A supertanker suspected of transporting oil to Syria in violation of EU sanctions was detained by British marines on Thursday off the coast of the British territory of Gibraltar.
The Grace 1 tanker was detained for trying to take oil to Syria in violation of European Union sanctions, a spokesman for the British territory said on Friday.
The crew of the tanker were being interviewed as witnesses, the spokesman said, in order to establish the nature of the cargo and its ultimate destination. Most of the crew were Indian and Pakistani nationals. Police and customs officials have remained on board.
Shipping intelligence publication Lloyd's List had been tracking the ship and the Panamanian-flagged tanker is thought to have been transporting crude oil from Iran and may have been headed for the Banyas Refinery in Syria.
"That refinery is the property of an entity that is subject to European Union sanctions against Syria," said Gibraltar's chief minister, Fabian Picardo. The refinery is a Syrian government-owned facility controlled by Syrian President Bashar Assad, and falls under the EU's Syrian Sanctions Regime.
The vessel, named Grace 1, was boarded in the early morning hours Thursday 4 kilometers (2.5 miles) off the Gibraltar coast, after it slowed down in a designated area used to ferry goods on board ships.
Iran demands immediate release
Iran demanded the immediate release of the tanker on Friday and the foreign ministry described the UK move as "unacceptable" in a statement.
The UK ambassador in Tehran had been summoned to a meeting on Thursday to hear a formal protest as the ministry "called for the immediate release of the oil tanker, given that it has been seized at the request of the US, based on the information currently available," the statement added.
White House national security adviser John Bolton had applauded the UK move: "Excellent news: UK has detained the supertanker Grace I laden with Iranian oil bound for Syria in violation of EU sanctions," he wrote on Twitter.
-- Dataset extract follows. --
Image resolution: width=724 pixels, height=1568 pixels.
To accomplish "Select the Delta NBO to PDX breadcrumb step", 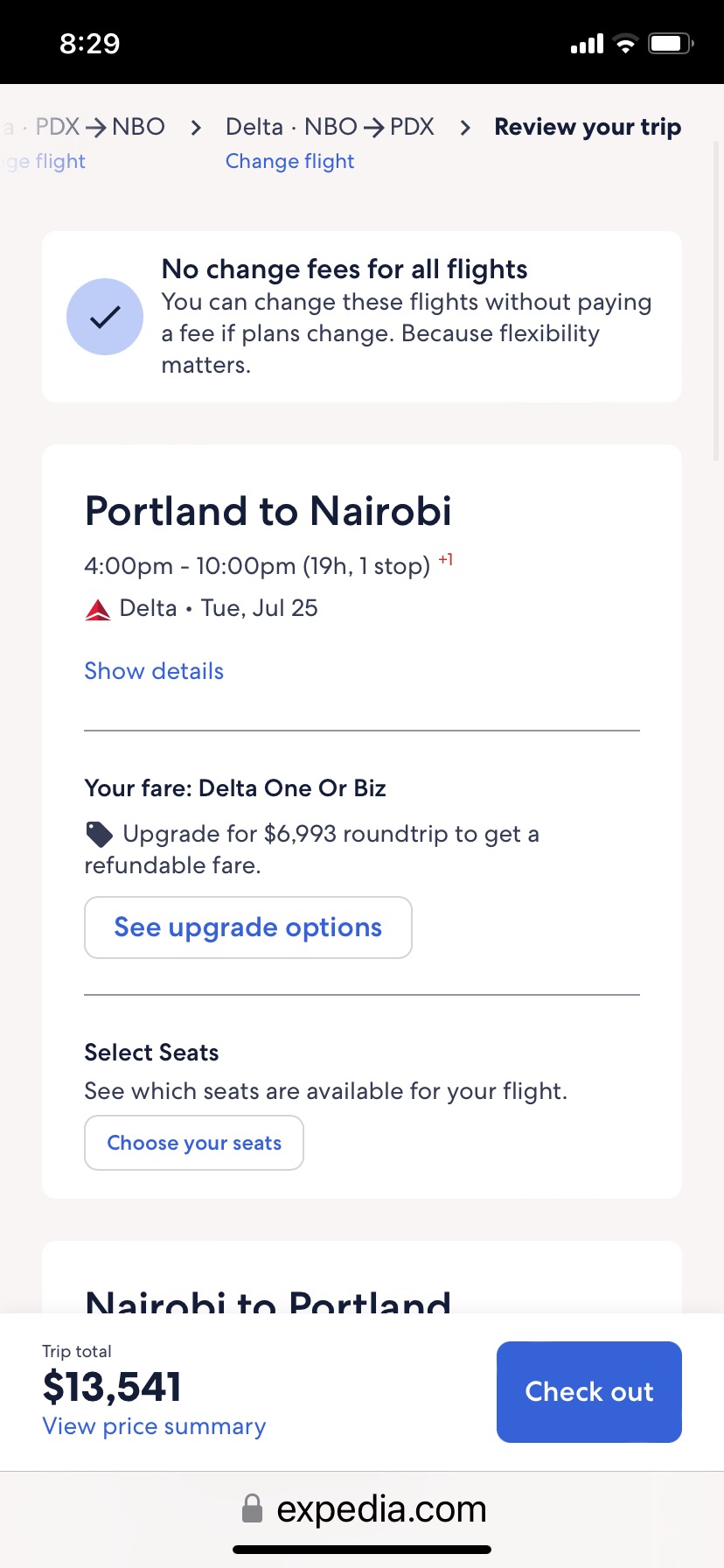I will point(330,127).
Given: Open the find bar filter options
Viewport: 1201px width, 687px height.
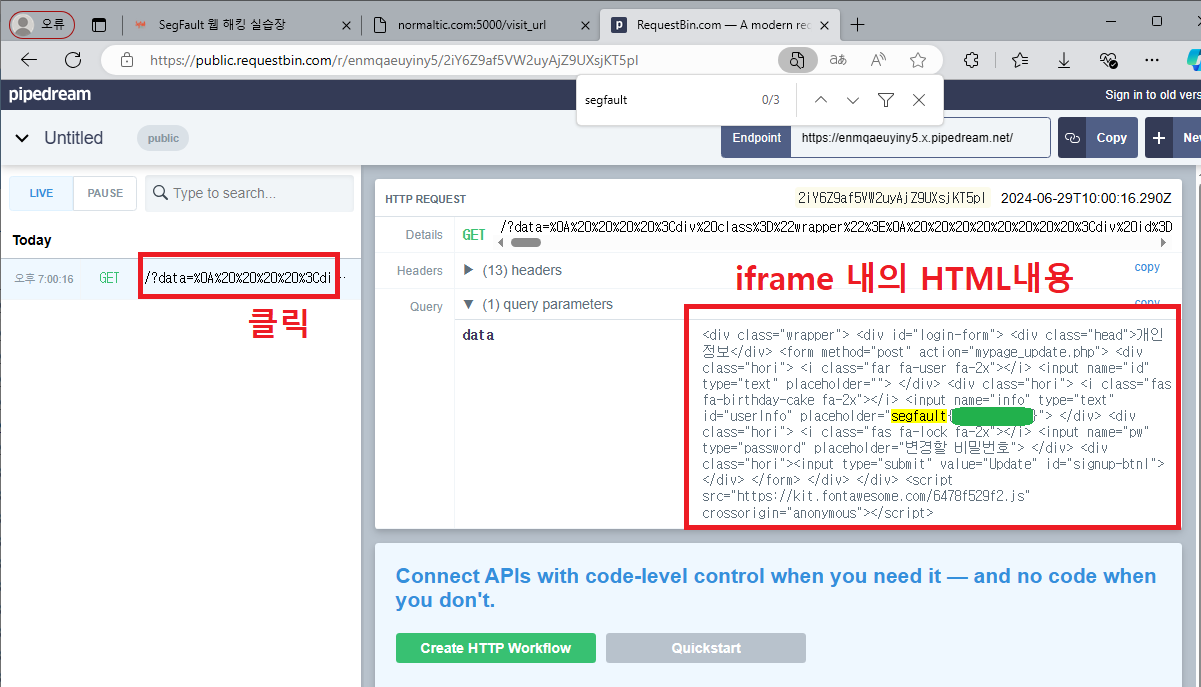Looking at the screenshot, I should point(886,100).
Read more: Hunting Bashar Assad's henchmen in Syria
Oil from Iran?
Agence France-Presse reported that analysts at Lloyd's List said the ship had been loaded with oil off the coast of Iran in April and made a slow journey around the Cape of Good Hope en route to the Strait of Gibraltar.
Experts said the tanker had not been sending geographic signals while in Iranian waters.
Iran has provided military support to Assad, including credit lines for oil. However, this aid has largely been choked off by renewed US sanctions. The EU issued sanctions against the regime of Syria's Assad in 2011.
If the tanker is confirmed to have been carrying Iranian oil, it would come at a difficult time in EU-Iran relations, as the block weighs a response to Iran's defiance of the faltering 2015 nuclear deal.
The EU has tried to maintain neutrality as tensions between the US and Iran have grown over US sanctions designed to bar all oil exports. Carrying Iranian oil to Syria would violate both EU and US sanctions.
A British-Spanish diplomatic spat?
On Thursday, a British Foreign Office spokesperson said: "We welcome this firm action by the Gibraltarian authorities, acting to enforce the EU Syria Sanctions regime."
The European Commission said Thursday that it had no information on the case, and that implementing sanctions was a matter for the member states.
Josep Borrell, Spain's acting foreign minister, said that he was looking into how the seizure affects Spanish sovereignty, as he claims it seems to have taken place in Spanish waters.
Borrell was reported to have said that Gibraltar has detained the ship on the request of the US.
Gibraltar is located on the Mediterranean Sea at the southern the tip of the Iberian Peninsula, and Spain does not recognize the waters around the territory as British.